▸ **WORK ORDER**:
Retype, word for word, every line of the records below starting at the one that contains "Given: Select the Propulsion" and ending at the one that contains "The height and width of the screenshot is (783, 966)."; include both of those lines and nothing more.
_ _ _ _
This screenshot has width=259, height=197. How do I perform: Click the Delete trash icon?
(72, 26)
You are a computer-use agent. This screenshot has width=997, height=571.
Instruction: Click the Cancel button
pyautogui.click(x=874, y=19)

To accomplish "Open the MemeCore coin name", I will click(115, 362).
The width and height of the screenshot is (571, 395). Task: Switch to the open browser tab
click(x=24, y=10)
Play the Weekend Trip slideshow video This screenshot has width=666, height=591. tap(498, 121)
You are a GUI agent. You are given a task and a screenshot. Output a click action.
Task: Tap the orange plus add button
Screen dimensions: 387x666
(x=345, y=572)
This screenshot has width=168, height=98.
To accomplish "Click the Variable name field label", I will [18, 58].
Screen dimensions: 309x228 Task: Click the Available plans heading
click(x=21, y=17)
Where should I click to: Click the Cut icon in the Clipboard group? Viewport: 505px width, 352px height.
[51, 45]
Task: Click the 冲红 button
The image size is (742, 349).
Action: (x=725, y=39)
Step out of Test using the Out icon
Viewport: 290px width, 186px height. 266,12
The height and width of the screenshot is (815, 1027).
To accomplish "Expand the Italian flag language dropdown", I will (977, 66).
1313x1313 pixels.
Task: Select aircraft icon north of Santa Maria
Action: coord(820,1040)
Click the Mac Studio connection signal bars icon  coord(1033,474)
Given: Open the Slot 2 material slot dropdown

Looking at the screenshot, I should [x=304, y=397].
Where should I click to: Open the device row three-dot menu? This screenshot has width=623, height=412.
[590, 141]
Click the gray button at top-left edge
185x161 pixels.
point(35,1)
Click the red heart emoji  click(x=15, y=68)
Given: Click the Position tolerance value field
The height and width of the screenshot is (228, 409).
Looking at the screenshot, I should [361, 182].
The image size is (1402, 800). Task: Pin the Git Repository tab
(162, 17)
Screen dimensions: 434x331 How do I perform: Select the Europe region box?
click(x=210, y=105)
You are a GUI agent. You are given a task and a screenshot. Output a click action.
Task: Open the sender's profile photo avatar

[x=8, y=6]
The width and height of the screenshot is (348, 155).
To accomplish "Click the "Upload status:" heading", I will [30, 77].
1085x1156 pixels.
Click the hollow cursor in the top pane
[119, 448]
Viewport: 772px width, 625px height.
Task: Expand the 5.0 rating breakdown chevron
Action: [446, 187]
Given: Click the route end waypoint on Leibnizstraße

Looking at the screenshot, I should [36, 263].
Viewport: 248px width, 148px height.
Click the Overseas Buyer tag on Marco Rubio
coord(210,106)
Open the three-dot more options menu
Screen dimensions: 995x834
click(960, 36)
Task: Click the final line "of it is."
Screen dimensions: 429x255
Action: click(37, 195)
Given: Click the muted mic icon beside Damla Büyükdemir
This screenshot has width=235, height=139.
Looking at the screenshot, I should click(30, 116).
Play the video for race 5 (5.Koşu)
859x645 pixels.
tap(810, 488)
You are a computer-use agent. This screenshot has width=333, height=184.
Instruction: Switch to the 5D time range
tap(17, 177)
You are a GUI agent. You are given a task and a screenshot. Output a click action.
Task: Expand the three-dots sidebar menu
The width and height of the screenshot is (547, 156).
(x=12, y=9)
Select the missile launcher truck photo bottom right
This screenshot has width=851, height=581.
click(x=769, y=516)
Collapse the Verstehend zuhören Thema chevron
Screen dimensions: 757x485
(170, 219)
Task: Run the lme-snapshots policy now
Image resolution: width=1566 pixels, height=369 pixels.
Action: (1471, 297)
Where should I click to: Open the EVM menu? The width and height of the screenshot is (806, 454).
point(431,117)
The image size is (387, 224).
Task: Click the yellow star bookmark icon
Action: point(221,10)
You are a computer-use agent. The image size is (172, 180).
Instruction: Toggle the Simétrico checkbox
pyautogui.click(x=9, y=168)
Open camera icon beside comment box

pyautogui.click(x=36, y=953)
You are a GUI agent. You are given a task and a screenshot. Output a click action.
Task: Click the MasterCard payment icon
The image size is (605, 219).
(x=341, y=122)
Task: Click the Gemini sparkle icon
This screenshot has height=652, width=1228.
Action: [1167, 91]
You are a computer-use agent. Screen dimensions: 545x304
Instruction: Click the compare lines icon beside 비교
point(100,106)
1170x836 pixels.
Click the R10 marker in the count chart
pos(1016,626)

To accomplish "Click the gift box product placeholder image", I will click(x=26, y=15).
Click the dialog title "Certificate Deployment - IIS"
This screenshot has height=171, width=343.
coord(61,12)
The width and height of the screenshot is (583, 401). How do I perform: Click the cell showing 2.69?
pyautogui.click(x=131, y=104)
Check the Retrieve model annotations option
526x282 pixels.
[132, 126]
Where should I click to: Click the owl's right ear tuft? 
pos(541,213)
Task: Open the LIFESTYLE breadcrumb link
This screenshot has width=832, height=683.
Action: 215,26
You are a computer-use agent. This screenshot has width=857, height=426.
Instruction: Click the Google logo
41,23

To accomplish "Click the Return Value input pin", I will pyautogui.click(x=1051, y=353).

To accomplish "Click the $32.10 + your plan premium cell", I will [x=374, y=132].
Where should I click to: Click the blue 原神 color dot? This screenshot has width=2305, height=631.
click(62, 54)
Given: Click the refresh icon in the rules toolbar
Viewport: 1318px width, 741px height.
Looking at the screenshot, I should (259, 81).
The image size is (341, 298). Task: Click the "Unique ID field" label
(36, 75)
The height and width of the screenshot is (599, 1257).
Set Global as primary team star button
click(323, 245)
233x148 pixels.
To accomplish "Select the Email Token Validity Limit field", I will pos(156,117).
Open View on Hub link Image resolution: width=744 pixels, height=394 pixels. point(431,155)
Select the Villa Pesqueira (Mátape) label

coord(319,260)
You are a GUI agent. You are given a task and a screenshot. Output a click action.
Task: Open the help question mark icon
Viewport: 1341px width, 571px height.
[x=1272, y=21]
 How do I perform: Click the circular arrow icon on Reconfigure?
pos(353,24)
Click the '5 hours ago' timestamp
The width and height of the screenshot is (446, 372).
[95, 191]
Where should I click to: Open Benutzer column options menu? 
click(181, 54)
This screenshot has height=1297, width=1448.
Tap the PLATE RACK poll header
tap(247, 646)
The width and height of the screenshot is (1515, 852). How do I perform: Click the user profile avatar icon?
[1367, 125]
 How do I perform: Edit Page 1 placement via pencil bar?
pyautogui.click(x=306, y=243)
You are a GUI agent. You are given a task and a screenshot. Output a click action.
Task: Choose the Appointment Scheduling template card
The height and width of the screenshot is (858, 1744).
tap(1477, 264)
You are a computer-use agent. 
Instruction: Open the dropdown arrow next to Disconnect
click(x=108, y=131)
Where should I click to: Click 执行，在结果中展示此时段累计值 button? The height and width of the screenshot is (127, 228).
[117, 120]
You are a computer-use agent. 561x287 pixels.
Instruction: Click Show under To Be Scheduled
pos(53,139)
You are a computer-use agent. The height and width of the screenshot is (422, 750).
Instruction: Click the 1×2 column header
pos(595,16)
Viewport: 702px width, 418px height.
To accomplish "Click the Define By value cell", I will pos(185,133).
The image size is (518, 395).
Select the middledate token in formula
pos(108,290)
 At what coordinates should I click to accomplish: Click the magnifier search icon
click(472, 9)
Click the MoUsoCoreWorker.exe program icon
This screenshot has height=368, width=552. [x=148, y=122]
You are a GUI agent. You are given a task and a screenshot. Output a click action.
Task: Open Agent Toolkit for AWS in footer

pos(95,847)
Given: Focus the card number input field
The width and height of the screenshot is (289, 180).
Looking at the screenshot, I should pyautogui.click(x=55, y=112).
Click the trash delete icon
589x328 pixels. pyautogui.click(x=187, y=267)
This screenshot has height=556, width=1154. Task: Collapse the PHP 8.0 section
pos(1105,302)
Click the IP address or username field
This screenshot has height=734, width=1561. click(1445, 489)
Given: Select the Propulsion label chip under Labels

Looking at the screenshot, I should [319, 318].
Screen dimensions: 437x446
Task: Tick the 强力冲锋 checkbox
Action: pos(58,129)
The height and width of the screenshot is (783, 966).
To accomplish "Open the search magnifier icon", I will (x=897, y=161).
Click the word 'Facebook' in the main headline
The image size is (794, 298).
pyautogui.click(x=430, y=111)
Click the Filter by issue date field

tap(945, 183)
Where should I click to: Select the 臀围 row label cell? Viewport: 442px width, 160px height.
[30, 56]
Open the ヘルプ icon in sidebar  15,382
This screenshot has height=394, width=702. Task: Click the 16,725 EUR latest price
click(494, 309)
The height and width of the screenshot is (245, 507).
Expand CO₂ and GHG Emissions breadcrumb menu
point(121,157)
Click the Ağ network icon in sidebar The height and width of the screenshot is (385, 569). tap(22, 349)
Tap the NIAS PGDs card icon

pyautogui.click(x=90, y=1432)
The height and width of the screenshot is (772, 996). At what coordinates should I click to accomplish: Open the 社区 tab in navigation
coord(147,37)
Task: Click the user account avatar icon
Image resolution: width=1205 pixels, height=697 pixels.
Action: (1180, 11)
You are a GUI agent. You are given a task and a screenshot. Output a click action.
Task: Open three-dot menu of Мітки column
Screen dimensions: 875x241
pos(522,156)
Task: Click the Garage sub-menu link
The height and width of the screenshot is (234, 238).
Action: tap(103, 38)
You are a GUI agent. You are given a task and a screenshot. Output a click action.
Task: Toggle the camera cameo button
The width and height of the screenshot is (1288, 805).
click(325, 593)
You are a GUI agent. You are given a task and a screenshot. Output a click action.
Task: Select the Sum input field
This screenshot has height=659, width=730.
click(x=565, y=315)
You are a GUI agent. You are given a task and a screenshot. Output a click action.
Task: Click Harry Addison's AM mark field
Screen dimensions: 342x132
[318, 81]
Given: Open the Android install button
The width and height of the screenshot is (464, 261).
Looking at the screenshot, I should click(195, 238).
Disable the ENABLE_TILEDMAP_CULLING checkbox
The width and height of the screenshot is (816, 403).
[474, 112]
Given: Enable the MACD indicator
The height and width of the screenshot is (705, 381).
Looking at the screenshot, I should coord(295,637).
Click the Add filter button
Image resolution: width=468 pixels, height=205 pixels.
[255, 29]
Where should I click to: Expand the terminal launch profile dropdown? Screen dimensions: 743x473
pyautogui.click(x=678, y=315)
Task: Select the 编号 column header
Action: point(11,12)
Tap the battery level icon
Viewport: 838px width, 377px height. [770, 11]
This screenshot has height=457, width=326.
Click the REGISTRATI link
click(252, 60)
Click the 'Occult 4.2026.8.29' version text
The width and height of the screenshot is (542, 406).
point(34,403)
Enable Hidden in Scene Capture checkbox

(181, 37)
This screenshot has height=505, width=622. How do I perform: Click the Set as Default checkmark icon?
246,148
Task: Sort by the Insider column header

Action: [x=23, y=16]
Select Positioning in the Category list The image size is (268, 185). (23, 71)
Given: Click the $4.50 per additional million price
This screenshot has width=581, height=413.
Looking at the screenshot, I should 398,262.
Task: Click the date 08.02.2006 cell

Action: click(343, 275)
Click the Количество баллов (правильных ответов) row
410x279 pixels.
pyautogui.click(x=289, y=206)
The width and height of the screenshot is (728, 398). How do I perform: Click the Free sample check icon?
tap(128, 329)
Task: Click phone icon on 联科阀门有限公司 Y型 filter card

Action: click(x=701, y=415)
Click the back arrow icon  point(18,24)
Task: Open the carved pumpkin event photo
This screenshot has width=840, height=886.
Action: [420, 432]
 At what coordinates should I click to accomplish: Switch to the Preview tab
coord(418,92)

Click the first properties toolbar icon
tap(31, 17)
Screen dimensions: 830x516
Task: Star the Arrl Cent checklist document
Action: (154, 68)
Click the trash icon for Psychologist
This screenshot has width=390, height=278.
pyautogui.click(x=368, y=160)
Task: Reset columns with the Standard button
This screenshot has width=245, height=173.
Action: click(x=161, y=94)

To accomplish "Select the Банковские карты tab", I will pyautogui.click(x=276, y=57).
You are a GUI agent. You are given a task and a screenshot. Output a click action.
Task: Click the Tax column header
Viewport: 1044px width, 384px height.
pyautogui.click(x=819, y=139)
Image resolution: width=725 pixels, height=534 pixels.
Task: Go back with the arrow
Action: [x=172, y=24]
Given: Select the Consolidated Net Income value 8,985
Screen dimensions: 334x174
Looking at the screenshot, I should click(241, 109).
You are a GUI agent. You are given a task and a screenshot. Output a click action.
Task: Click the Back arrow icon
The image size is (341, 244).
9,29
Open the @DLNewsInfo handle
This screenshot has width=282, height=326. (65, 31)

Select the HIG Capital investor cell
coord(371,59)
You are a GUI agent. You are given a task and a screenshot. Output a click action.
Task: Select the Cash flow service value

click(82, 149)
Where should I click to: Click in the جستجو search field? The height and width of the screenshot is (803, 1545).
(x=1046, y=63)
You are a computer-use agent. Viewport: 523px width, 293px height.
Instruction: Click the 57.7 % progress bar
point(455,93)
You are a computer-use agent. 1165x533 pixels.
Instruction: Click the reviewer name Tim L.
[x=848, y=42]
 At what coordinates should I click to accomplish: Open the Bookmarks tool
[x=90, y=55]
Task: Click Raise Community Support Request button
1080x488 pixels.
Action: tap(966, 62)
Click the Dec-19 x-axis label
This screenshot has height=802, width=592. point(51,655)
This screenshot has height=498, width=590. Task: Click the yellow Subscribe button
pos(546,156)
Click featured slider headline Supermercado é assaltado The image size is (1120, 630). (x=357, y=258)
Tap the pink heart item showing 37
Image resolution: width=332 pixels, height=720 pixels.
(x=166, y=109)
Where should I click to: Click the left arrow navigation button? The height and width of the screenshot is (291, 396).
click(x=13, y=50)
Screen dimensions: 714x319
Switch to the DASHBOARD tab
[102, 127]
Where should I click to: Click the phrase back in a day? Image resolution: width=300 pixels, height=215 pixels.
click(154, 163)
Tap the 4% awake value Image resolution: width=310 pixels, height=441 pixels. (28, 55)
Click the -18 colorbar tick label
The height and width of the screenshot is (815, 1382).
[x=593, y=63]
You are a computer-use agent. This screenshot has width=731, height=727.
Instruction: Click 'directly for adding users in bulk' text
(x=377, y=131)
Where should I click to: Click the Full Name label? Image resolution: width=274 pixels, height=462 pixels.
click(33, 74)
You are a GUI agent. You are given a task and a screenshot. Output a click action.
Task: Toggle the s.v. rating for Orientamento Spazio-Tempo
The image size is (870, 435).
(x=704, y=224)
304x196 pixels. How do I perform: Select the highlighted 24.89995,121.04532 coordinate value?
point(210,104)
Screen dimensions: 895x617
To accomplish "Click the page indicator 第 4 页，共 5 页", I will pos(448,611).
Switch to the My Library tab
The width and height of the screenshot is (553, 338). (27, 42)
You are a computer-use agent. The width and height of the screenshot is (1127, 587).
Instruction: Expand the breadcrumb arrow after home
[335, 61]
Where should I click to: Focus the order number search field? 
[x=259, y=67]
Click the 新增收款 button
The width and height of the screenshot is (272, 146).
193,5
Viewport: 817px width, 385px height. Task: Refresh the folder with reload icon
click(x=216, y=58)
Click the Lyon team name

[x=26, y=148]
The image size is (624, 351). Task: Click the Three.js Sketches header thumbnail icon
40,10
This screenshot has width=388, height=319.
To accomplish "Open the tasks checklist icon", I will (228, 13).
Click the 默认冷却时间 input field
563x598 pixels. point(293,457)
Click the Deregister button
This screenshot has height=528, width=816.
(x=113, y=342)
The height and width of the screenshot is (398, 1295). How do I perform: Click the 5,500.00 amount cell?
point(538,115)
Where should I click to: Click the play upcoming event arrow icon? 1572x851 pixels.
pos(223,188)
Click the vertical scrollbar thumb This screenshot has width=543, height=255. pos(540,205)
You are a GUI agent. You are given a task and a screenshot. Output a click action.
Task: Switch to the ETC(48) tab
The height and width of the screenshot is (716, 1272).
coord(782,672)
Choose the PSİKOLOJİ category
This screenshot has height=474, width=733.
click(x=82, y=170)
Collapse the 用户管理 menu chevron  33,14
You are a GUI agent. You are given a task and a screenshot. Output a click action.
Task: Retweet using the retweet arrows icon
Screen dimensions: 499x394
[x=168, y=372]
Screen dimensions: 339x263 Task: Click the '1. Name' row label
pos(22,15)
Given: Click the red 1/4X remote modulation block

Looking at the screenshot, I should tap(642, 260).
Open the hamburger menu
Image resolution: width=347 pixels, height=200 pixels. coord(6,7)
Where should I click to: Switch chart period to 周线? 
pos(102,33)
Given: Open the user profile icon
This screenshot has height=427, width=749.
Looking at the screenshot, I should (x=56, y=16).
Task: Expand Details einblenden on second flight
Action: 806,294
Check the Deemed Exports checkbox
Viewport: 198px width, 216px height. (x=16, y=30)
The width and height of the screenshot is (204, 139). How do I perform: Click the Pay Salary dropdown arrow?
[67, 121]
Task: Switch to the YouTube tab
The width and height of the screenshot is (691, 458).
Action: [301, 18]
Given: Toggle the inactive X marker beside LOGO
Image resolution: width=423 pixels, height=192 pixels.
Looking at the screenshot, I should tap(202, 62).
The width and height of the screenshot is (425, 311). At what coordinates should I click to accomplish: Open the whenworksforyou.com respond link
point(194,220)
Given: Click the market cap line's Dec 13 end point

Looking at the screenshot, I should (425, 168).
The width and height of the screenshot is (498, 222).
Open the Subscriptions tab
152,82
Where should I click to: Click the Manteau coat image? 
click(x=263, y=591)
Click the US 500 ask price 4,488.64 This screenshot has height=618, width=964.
_ _ _ _
▸ **TASK OUTPUT**:
Given: Select the Propulsion label chip under Labels

Looking at the screenshot, I should [319, 318].
Screen dimensions: 437x446
Task: Tick the 强力冲锋 checkbox
Action: pos(58,129)
The height and width of the screenshot is (783, 966).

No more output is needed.